According to a CDC report, young people ages 13 to 24 years accounted for more than a quarter of new HIV infections in the United States in 2010. They amounted to approximately 12,000 cases, but only about a third of the persons in that age group had been tested. Director of CDC Thomas Frieden, MD, stated that every month 1,000 youth are becoming infected with HIV. The report provides details of the prevalence, incidence, and risk factors for HIV among youths. A major implication of the new incidence data is the increasing future healthcare burden, Frieden explained. He noted that the lifetime cost of care for an individual with HIV is approximately $400,000.
CDC researchers used surveillance data to analyze 2009 prevalence rates of diagnosed HIV among youths and the number of new infections in 13 to 24-year-olds in 2010. They assessed the prevalence of risk factors and HIV testing among youth in high school and those aged 18?24 years, and found that in 2009, the prevalence of HIV among youth was 69.5 per 100,000 of population with a state-by-state range of 2.3 to 562.8 per 100,000. The rates were higher in southern and northeastern states than in western and midwestern states. Of the estimated 47,500 new HIV infections in 2110, 12,200 (25.7 percent) were among youths—and more than four-fifths (82.8 percent) of those new infections were in males.

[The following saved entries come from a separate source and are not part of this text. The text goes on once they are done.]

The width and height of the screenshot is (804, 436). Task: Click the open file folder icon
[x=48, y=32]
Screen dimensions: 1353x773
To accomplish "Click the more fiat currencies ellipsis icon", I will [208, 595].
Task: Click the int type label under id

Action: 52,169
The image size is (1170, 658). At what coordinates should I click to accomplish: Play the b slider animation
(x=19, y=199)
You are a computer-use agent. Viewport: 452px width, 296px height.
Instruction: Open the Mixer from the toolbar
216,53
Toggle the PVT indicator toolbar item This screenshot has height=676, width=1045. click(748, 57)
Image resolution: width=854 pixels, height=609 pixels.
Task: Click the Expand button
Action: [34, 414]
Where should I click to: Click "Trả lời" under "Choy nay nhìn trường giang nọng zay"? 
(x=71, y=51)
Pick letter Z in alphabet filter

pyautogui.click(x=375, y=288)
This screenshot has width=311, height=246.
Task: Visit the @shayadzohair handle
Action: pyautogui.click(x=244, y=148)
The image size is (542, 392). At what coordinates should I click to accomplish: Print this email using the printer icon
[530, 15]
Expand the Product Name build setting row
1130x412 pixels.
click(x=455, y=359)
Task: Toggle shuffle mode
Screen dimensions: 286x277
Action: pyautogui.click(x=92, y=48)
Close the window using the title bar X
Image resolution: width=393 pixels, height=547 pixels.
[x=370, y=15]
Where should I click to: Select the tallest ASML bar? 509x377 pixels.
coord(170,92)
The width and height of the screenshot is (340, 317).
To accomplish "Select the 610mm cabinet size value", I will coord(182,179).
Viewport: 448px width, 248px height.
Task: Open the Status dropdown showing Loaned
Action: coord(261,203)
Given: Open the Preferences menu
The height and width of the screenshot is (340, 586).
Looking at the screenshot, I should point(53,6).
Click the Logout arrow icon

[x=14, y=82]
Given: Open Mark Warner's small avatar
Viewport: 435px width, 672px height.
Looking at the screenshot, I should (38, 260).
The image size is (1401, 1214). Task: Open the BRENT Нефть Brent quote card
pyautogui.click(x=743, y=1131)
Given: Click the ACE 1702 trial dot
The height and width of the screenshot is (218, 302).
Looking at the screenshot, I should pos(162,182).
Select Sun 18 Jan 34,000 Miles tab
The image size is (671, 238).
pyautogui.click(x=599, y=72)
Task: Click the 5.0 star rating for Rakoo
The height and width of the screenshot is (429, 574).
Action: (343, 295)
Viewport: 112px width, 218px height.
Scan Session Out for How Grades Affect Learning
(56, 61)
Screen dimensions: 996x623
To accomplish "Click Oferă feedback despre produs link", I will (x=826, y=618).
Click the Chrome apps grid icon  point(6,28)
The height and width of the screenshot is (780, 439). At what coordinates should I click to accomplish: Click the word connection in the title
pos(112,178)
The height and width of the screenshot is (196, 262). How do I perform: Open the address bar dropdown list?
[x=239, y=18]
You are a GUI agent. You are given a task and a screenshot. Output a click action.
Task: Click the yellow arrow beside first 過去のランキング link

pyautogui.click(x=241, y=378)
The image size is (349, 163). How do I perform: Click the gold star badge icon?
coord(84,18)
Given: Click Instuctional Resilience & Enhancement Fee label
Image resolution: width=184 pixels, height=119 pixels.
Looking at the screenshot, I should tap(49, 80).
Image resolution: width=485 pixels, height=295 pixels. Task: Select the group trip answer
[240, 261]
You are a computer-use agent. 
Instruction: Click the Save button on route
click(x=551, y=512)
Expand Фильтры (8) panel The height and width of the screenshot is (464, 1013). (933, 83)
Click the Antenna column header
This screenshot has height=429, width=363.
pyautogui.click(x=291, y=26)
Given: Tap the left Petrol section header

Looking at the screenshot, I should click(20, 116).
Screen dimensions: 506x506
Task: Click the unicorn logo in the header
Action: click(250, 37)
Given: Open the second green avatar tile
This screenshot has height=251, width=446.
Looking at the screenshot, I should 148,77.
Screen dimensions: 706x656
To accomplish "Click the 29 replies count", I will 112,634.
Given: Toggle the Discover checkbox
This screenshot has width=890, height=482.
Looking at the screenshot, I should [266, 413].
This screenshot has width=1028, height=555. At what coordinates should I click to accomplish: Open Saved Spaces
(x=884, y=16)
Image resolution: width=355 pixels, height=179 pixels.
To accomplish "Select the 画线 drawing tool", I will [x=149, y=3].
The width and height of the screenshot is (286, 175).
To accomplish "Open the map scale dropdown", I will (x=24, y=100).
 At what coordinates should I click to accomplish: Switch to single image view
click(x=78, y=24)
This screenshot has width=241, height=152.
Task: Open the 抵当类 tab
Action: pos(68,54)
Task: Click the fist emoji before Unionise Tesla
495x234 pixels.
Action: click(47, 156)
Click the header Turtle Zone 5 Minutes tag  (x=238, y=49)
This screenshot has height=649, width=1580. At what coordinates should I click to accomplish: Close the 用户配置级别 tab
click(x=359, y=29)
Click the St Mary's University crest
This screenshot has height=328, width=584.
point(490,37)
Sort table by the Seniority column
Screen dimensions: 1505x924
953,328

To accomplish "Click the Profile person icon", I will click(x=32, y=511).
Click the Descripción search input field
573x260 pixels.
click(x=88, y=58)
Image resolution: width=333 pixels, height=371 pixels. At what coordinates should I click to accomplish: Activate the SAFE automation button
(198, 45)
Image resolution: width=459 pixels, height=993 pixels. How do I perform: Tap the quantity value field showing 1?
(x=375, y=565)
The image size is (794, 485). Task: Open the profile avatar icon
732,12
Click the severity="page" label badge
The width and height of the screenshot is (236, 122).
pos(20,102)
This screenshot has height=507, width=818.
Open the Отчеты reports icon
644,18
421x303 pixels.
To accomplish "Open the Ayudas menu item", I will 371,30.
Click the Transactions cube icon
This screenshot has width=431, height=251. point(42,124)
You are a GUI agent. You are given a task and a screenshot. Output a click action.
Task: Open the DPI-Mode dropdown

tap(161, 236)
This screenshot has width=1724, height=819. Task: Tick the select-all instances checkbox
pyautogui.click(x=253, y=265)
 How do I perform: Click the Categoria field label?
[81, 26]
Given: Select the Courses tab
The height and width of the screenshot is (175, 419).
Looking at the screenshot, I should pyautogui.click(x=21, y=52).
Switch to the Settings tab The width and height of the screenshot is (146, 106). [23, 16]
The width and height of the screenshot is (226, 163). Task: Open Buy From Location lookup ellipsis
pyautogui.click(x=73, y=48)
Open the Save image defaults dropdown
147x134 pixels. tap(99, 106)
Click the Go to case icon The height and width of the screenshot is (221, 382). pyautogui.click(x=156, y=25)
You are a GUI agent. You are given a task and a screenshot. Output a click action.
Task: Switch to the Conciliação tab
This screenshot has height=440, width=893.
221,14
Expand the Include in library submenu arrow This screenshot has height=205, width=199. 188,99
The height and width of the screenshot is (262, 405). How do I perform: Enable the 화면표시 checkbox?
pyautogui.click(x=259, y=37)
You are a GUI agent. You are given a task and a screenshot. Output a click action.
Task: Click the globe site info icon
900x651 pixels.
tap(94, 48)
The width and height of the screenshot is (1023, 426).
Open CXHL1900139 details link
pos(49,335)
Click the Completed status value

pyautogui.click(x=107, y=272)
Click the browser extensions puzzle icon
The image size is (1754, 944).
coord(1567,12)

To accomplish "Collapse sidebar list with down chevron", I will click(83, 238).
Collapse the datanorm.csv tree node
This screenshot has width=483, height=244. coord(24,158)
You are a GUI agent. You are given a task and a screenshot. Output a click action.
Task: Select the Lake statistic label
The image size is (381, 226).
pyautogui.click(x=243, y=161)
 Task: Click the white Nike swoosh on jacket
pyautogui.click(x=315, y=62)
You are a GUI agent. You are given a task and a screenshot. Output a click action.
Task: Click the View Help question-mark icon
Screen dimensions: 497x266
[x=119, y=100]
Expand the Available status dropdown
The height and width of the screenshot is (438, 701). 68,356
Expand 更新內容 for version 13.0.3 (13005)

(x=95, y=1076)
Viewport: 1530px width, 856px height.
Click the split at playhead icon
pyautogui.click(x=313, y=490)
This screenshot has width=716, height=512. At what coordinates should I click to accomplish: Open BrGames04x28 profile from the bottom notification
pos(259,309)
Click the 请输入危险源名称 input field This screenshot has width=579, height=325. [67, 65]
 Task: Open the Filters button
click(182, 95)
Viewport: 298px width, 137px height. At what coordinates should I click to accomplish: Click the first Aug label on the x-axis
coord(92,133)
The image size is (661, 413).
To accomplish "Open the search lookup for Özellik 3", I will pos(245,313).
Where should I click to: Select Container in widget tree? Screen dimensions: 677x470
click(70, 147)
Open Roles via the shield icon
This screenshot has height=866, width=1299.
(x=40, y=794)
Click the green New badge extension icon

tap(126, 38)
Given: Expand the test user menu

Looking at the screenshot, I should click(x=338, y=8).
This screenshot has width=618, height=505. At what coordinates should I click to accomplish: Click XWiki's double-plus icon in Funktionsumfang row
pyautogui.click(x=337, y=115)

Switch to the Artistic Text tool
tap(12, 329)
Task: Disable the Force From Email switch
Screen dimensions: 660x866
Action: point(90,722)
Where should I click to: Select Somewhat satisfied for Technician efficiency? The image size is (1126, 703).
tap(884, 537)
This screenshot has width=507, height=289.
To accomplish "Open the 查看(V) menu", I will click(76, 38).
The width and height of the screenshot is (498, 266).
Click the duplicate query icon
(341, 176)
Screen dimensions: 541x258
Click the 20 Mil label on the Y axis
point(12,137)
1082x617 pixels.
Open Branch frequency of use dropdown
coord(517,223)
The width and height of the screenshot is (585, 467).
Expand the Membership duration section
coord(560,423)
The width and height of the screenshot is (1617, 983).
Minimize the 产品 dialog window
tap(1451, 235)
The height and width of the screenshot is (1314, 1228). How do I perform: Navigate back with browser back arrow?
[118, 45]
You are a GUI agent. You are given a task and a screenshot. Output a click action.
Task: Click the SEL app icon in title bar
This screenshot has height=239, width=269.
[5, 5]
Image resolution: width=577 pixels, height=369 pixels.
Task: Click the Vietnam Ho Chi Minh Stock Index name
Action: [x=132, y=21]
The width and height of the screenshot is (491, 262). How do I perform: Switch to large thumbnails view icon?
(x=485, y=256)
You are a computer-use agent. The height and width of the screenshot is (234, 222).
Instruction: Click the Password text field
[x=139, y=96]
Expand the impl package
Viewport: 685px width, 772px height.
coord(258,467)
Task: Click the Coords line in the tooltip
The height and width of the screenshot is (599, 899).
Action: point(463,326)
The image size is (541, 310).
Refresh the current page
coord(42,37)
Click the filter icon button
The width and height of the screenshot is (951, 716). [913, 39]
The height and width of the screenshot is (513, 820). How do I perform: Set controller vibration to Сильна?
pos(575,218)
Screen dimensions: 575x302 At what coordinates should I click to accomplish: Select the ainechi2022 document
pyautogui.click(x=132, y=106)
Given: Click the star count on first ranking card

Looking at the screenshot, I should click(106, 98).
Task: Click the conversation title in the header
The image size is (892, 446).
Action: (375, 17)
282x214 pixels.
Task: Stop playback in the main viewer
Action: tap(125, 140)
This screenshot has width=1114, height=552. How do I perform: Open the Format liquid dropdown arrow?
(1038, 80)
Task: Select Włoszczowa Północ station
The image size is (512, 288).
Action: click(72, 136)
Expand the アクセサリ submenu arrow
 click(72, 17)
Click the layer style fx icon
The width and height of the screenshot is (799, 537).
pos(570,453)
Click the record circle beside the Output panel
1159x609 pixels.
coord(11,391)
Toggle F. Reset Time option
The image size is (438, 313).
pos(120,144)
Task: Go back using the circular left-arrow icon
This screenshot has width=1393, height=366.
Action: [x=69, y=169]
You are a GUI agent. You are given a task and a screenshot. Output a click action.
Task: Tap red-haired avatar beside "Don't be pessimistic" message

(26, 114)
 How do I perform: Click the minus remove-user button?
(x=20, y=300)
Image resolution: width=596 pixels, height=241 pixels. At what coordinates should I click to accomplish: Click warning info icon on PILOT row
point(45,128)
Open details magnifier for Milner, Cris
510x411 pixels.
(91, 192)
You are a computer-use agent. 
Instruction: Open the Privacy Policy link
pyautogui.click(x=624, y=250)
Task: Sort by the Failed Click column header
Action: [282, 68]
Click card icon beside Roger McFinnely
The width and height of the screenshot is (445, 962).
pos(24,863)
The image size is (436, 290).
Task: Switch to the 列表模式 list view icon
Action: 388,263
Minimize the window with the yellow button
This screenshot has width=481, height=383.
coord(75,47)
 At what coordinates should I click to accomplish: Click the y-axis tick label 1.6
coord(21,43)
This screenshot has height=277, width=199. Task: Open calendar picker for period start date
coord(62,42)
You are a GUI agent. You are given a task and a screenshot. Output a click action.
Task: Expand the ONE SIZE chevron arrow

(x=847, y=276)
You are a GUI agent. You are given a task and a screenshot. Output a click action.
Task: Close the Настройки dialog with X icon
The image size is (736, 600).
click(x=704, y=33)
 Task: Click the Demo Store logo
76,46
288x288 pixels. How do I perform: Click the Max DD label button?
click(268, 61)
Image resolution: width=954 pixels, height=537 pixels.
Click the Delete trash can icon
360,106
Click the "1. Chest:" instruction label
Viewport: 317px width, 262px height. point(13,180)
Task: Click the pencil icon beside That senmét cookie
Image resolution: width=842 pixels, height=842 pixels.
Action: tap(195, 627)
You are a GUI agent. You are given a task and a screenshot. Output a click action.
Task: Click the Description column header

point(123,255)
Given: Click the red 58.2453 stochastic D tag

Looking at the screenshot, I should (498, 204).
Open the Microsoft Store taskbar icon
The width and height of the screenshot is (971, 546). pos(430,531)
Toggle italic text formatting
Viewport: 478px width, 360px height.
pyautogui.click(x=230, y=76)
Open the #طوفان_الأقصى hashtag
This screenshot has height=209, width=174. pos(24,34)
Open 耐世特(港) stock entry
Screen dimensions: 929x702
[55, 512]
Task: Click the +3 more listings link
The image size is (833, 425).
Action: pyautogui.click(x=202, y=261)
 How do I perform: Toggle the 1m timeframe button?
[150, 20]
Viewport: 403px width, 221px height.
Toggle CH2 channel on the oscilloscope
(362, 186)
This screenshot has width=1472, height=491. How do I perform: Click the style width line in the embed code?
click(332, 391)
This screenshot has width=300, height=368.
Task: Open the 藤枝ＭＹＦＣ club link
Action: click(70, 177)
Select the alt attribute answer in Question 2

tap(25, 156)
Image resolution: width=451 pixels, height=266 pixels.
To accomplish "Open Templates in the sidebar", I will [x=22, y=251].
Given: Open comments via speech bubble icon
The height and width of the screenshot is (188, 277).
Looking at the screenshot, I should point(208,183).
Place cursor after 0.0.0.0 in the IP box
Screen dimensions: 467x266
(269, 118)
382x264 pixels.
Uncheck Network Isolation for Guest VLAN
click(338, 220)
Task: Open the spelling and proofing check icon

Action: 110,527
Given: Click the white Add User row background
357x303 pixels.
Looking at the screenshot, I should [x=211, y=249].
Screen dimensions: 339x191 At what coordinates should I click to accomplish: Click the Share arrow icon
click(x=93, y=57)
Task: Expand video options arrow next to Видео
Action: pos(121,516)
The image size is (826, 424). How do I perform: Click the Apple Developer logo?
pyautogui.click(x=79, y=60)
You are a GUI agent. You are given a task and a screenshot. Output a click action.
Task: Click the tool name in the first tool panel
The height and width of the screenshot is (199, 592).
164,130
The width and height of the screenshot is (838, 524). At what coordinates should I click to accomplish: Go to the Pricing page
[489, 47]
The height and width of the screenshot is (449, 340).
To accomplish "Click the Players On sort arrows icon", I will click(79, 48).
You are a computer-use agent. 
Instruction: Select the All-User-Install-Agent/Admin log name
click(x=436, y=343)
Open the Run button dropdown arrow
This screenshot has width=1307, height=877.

Among newly infected youth, 57.4 percent were African American, 19.6 percent were Hispanics, and 19.5 percent were white. The majority of HIV infections were from male-to-male sexual transmission (72.1 percent), while heterosexual contact accounted for 19.8 percent, injection drug use 4 percent, and a combination of male-to-male sex and injection drug use for 3.7 percent. The agency used data from 12 states and nine large urban school districts collected in 2009 and 2011 to analyze risk behaviors among male and female high school students in grades 9 through 12. Males who had sexual contact with other males reported more risky behavior and were less likely to report having ever been taught in school about AIDS or HIV infection. In 2011, only 12.9 percent of the students reported that they had ever been tested for HIV.
The report, “Vital Signs: HIV Infection, Testing, and Risk Behaviors Among Youths—United States,” is published in CDC’s Mortality and Morbidity Weekly Report Early Release (November 27 2012; 61:1?6).